§ **Listed entries**:
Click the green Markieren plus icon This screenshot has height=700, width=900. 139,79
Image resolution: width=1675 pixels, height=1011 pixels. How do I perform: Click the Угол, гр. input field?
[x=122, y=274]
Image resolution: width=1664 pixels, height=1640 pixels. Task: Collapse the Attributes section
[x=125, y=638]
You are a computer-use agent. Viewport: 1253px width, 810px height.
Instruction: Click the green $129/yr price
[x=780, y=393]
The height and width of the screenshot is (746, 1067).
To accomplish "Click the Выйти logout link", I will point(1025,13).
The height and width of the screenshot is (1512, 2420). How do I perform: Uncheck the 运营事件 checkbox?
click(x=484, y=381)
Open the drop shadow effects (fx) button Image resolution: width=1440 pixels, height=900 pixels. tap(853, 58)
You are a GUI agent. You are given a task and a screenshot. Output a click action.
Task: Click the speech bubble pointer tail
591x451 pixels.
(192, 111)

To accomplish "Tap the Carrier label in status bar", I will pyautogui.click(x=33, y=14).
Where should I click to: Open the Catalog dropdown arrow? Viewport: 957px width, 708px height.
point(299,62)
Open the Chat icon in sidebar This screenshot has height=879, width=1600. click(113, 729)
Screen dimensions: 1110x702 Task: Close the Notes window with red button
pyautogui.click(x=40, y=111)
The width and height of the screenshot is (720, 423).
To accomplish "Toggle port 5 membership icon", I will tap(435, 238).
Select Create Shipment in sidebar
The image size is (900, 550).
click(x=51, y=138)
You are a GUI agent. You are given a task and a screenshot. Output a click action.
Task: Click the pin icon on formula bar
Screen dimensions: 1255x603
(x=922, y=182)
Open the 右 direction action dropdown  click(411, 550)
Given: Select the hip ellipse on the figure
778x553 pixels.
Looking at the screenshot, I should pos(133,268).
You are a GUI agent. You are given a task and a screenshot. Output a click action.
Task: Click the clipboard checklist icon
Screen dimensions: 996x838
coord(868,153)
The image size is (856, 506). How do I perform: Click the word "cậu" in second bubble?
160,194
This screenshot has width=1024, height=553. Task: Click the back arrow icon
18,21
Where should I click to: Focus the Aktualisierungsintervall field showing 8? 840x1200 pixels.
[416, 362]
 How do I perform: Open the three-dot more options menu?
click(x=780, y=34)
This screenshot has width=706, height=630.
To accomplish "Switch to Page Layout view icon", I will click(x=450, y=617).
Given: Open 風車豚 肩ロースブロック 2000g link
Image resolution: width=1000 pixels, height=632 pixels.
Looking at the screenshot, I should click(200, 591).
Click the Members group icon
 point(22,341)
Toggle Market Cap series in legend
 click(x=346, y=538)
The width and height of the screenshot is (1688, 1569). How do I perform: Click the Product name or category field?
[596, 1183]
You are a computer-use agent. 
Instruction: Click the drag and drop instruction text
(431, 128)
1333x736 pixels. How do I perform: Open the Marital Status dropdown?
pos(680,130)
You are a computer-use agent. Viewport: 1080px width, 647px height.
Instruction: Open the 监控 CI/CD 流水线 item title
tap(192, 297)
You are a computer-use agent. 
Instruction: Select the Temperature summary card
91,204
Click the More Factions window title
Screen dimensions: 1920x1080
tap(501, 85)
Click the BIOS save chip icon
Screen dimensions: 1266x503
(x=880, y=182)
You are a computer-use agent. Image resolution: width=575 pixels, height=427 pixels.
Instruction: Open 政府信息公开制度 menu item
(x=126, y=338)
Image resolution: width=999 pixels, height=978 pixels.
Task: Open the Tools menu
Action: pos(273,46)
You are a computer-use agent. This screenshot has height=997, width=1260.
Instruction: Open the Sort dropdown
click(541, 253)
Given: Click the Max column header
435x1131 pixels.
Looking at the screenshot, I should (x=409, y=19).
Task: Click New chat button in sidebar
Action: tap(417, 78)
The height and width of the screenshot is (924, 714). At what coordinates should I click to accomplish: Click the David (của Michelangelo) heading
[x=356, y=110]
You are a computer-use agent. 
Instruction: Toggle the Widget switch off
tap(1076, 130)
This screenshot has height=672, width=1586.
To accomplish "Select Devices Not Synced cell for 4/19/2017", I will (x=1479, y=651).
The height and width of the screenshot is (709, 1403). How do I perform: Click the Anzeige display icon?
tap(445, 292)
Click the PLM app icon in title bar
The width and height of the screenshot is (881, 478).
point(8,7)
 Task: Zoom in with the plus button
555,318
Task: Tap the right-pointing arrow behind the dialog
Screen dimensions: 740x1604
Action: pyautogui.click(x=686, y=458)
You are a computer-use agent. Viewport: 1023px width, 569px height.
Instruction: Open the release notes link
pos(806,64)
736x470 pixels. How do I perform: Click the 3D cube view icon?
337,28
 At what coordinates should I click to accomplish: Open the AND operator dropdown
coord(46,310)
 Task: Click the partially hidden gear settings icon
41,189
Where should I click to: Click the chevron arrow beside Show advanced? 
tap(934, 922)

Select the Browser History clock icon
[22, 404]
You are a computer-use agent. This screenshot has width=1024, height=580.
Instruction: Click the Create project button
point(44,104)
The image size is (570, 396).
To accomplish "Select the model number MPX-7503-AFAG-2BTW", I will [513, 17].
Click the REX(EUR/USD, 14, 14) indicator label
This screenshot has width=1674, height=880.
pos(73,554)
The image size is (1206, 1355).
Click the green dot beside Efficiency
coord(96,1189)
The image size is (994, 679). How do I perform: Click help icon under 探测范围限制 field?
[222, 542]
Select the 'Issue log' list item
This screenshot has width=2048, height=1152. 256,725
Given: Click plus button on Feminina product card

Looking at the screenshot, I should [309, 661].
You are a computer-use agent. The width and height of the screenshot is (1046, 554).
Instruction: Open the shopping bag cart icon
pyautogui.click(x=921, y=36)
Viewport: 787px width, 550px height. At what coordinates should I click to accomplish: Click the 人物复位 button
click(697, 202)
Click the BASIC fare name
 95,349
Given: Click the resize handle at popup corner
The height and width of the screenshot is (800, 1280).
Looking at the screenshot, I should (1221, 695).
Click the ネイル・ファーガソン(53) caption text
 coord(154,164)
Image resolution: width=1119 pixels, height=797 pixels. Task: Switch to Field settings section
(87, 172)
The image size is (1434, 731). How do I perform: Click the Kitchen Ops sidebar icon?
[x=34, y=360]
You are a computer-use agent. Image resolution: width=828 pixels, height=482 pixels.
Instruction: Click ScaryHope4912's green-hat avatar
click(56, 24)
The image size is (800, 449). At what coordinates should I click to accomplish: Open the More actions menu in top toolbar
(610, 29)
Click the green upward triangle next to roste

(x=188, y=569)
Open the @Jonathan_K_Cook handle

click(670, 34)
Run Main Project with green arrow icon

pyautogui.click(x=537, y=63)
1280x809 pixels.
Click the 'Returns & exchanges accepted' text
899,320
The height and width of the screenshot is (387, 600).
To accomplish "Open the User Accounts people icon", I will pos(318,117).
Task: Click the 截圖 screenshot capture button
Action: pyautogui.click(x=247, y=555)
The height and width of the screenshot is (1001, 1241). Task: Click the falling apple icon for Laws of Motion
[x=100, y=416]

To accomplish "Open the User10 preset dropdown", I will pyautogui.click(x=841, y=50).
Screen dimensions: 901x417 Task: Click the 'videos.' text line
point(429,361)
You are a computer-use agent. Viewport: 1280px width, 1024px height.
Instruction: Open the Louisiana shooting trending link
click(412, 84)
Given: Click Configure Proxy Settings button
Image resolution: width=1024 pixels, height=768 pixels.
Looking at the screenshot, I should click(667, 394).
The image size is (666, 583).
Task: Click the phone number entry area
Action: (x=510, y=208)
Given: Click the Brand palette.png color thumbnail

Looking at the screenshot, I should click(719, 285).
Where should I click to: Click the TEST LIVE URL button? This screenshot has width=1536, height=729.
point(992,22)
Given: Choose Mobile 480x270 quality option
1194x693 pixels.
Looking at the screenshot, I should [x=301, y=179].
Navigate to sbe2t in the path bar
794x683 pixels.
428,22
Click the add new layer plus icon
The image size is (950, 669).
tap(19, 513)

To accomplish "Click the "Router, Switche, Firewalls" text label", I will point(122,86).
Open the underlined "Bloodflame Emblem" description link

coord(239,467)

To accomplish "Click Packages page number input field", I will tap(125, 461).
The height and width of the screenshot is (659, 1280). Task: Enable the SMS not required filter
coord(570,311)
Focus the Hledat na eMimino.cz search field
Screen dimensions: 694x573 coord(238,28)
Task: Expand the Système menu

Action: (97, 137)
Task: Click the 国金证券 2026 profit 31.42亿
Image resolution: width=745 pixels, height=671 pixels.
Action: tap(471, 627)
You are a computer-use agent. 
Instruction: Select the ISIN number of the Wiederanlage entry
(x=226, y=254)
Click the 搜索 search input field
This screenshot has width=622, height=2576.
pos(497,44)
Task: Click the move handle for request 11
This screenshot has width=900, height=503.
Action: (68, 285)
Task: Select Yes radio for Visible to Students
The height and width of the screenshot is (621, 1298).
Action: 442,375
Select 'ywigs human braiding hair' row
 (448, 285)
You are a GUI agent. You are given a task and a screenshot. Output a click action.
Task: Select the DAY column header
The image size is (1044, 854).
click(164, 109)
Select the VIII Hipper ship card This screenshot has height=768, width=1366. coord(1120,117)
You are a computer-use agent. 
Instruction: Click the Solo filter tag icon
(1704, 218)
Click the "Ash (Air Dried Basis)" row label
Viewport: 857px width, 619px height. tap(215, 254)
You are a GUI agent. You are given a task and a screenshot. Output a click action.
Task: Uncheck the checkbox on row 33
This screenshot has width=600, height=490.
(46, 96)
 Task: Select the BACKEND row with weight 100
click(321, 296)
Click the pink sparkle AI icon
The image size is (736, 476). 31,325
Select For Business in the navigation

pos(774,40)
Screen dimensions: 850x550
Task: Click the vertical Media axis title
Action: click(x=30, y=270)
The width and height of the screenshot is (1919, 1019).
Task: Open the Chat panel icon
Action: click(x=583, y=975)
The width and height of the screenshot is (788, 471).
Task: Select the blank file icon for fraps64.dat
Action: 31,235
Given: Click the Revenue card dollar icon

§ **Your goal**: Write out exactly the lines above from the line with "Where should I click to: Focus" through the line with "You are a computer-use agent. Image resolution: width=575", both of them included, and leave out all other lines.

§ **Answer box**:
Where should I click to: Focus the Aktualisierungsintervall field showing 8? 840x1200 pixels.
[416, 362]
 How do I perform: Open the three-dot more options menu?
click(x=780, y=34)
This screenshot has width=706, height=630.
To accomplish "Switch to Page Layout view icon", I will click(x=450, y=617).
Given: Open 風車豚 肩ロースブロック 2000g link
Image resolution: width=1000 pixels, height=632 pixels.
Looking at the screenshot, I should click(200, 591).
Click the Members group icon
 point(22,341)
Toggle Market Cap series in legend
 click(x=346, y=538)
The width and height of the screenshot is (1688, 1569). How do I perform: Click the Product name or category field?
[596, 1183]
You are a computer-use agent. 
Instruction: Click the drag and drop instruction text
(431, 128)
1333x736 pixels. How do I perform: Open the Marital Status dropdown?
pos(680,130)
You are a computer-use agent. Viewport: 1080px width, 647px height.
Instruction: Open the 监控 CI/CD 流水线 item title
tap(192, 297)
You are a computer-use agent. 
Instruction: Select the Temperature summary card
91,204
Click the More Factions window title
Screen dimensions: 1920x1080
tap(501, 85)
Click the BIOS save chip icon
Screen dimensions: 1266x503
(x=880, y=182)
You are a computer-use agent. Image resolution: width=575 pixels, height=427 pixels.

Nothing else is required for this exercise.